Sulla base dei risultati di questi e di altri studi vengono formulate le seguenti considerazioni:
- La vitamina D, contro il COVID-19, sembra più efficace utilizzata in prevenzione (sia per la velocità di negativizzazione, sia per l’evoluzione benigna della malattia in caso di infezione) (Balla M et al., Back to basics: review on vitamin D and respiratory viral infections including COVID-19), soprattutto nei soggetti anziani, fragili e istituzionalizzati.
- Il livello plasmatico minimo ottimale del 25(OH)D da raggiungere in ambito preventivo sarebbe di 40 ng/mL (Maghbooli Z. et al. Vitamin D sufficiency, a serum 25-hydroxyvitamin D at least 30 ng/mL reduced risk for adverse clinical outcomes in patients with COVID-19 infection,), per ottenere il quale occorre somministrare fino a 4000 UI di vitamina D al giorno, anche in relazione ai livelli basali del paziente)

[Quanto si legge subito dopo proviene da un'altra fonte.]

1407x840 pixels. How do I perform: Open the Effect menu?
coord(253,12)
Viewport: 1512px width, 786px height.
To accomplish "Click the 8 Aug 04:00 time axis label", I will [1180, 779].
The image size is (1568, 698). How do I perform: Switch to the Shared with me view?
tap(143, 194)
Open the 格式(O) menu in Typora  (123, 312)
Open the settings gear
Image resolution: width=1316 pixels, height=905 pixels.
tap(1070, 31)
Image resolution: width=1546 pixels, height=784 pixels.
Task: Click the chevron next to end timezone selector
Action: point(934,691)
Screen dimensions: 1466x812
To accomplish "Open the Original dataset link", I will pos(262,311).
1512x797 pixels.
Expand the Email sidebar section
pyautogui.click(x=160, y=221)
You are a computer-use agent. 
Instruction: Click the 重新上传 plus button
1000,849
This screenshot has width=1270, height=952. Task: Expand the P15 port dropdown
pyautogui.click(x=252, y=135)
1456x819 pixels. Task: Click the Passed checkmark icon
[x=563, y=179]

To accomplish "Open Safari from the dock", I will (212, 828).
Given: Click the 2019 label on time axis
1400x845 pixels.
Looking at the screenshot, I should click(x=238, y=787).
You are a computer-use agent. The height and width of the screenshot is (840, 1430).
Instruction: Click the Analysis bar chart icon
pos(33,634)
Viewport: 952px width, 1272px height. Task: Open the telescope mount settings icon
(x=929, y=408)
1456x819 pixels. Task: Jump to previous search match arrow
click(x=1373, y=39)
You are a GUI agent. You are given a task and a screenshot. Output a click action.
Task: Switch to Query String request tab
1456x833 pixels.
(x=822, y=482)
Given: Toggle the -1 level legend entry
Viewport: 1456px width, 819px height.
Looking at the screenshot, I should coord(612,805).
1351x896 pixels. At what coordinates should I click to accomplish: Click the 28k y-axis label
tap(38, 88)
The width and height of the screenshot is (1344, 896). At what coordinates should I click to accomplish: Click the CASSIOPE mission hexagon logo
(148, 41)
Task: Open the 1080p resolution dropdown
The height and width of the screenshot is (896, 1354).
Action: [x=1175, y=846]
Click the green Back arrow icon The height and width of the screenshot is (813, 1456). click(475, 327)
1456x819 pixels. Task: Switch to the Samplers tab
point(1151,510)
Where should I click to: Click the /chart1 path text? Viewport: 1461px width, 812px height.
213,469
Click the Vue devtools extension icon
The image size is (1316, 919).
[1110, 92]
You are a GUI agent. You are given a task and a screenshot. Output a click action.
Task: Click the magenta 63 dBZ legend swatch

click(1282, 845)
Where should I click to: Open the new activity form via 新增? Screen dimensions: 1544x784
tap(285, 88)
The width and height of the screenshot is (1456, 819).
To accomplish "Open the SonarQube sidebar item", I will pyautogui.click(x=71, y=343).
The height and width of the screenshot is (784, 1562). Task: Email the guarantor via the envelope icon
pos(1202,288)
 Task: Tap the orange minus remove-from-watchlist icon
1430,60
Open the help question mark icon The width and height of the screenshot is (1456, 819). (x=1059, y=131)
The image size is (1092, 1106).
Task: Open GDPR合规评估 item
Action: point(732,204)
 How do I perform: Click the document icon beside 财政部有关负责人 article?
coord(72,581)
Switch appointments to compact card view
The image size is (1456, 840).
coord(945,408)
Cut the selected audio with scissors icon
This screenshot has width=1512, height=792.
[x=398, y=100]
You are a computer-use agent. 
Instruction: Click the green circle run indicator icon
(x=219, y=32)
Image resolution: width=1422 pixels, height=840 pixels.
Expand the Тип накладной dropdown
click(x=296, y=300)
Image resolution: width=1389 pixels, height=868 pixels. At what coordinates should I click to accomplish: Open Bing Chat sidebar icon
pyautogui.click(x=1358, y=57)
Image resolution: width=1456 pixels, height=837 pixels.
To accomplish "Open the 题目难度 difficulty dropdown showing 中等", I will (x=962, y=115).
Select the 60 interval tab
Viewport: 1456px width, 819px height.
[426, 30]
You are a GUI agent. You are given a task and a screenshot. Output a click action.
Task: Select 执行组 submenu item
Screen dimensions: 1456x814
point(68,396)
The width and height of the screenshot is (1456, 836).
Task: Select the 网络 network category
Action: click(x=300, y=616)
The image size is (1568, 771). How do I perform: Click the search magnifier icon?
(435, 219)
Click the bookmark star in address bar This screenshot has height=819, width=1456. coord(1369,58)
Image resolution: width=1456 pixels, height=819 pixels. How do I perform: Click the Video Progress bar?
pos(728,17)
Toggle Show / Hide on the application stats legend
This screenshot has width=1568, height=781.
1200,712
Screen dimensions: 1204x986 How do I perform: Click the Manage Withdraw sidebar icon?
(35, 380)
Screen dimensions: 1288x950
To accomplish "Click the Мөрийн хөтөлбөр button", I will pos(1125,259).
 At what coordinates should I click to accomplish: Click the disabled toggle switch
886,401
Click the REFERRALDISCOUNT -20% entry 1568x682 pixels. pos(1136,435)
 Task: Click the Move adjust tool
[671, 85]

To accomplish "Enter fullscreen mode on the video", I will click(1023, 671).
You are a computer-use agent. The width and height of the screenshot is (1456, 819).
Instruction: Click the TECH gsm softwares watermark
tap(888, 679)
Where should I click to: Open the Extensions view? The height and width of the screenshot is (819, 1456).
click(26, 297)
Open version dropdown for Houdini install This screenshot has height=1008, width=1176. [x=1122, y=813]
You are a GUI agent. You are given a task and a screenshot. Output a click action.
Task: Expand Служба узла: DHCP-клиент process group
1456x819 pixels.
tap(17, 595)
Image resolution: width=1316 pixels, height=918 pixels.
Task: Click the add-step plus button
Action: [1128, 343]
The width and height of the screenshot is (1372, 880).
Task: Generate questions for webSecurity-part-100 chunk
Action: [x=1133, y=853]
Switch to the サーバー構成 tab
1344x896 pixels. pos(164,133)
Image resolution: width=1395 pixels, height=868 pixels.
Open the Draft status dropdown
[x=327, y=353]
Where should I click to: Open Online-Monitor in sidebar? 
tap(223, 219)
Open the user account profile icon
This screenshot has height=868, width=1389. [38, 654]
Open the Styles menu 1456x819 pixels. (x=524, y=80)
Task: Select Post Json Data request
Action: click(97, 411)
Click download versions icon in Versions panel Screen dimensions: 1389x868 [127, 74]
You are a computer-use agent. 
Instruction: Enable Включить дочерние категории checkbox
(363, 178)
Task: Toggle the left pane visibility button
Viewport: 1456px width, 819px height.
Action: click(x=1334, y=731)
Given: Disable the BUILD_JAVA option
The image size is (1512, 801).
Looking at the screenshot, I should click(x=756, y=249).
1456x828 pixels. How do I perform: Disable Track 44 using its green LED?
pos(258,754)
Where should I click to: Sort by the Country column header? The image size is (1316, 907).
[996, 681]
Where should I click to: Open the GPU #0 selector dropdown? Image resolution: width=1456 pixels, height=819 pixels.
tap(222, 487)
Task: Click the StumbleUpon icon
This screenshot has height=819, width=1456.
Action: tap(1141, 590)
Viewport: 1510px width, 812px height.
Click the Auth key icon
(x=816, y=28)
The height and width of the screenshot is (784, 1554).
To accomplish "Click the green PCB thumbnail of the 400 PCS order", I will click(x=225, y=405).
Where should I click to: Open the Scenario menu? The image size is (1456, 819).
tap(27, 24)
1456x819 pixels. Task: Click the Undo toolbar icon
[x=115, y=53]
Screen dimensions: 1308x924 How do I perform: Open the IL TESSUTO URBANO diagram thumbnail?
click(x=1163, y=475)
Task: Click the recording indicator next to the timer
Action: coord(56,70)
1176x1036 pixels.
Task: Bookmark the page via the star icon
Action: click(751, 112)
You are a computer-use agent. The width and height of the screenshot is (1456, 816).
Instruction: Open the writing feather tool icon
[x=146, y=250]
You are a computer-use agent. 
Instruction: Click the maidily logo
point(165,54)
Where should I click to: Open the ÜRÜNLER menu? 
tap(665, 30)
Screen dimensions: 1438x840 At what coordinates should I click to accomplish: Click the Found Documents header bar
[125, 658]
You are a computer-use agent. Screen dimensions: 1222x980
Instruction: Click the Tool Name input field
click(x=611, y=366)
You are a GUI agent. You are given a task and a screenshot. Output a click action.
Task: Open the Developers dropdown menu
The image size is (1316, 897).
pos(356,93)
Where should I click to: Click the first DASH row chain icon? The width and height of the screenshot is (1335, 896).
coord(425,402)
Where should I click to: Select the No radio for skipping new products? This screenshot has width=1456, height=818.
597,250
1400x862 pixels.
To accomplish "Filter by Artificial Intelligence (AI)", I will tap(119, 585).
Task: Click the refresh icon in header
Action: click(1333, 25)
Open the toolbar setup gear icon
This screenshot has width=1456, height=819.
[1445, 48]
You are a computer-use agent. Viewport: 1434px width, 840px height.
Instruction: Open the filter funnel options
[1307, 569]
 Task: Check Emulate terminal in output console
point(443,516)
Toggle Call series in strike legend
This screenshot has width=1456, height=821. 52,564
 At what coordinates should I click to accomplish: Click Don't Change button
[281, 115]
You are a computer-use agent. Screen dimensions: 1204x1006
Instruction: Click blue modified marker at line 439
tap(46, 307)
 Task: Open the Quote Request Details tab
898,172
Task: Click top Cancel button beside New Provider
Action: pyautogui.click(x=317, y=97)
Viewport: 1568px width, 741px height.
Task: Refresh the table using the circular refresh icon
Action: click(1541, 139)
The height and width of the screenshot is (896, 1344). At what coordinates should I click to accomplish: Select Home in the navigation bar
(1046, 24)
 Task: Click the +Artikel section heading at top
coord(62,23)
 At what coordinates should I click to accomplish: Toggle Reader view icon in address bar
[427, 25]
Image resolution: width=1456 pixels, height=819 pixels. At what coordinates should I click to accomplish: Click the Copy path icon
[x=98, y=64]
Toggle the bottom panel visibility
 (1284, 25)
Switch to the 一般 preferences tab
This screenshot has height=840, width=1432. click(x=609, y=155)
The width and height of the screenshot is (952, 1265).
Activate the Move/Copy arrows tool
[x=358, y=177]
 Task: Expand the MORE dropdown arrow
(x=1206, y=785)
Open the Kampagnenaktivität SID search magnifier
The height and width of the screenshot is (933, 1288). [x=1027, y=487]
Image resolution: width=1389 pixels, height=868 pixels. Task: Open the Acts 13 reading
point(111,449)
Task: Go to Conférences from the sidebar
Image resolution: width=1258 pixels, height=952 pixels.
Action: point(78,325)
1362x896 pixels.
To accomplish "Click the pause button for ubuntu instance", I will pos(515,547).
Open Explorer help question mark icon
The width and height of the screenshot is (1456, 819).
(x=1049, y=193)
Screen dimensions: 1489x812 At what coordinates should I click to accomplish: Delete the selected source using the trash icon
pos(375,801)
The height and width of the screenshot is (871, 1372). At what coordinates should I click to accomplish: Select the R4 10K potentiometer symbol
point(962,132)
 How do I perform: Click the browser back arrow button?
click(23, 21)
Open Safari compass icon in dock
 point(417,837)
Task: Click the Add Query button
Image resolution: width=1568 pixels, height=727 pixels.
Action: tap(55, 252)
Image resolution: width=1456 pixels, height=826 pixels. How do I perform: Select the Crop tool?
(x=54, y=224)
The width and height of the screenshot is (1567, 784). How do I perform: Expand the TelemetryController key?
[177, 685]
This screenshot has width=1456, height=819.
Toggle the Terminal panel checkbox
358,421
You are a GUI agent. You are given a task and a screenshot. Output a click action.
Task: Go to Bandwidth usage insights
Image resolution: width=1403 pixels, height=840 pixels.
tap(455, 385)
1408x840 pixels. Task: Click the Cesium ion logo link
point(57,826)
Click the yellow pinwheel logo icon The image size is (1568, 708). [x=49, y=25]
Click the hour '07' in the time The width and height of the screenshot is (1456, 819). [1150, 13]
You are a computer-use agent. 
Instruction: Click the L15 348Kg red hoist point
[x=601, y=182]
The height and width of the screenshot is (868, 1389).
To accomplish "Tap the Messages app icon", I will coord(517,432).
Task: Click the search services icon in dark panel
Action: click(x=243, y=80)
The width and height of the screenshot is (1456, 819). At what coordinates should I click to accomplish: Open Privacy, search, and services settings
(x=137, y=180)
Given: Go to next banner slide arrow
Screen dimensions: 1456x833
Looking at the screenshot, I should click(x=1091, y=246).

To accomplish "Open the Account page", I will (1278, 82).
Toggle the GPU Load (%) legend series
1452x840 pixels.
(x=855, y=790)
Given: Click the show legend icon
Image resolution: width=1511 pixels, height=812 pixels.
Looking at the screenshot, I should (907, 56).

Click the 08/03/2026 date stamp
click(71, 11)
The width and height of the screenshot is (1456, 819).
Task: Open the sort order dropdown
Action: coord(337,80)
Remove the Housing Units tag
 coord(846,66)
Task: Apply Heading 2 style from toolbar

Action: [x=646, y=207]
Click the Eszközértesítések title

- La vitamina D sembra efficace anche in terapia ma a dosaggi ben più elevati
Il documento del gruppo di medici conclude che, anche se l’utilità della Vitamina D nella prevenzione e nel trattamento del COVID-19 non è ancora del tutto ben definita, risulta importante l’utilizzo sia a scopo preventivo che terapeutico della vitamina D nel corso della pandemia da COVID- 19.
Tralasciando i dosaggi della terapia in corso di infezione, si raccomanda quindi la somministrazione preventiva di Colecalciferolo orale (vitamina D3), fino a 4000 UI/die, a soggetti a rischio di contagio (anziani, fragili, obesi, operatori sanitari, diabetici, …); segnalando che in questo ambito l’utilizzo della vitamina D che, anche ad alte dosi, non presenta sostanziali effetti collaterali
La vitamina D è comunque utile per correggere una situazione di specifica carenza generale della popolazione, soprattutto nel periodo invernale, indipendentemente dalla infezione da SARS-CoV-2.
Da ricordare che le possibili cause di carenza di vitamina D sono molteplici (età, mancata esposizione alla luce solare, fumo di sigaretta, obesità, disturbi o malattie intestinali, terapie farmacologiche, …) e che la carenza di vitamina D non implica solo la possibile insorgenza di rachitismo od osteoporosi, ma anche disturbi che interessano il metabolismo, il sistema immunitario ed anche il tono dell’umore.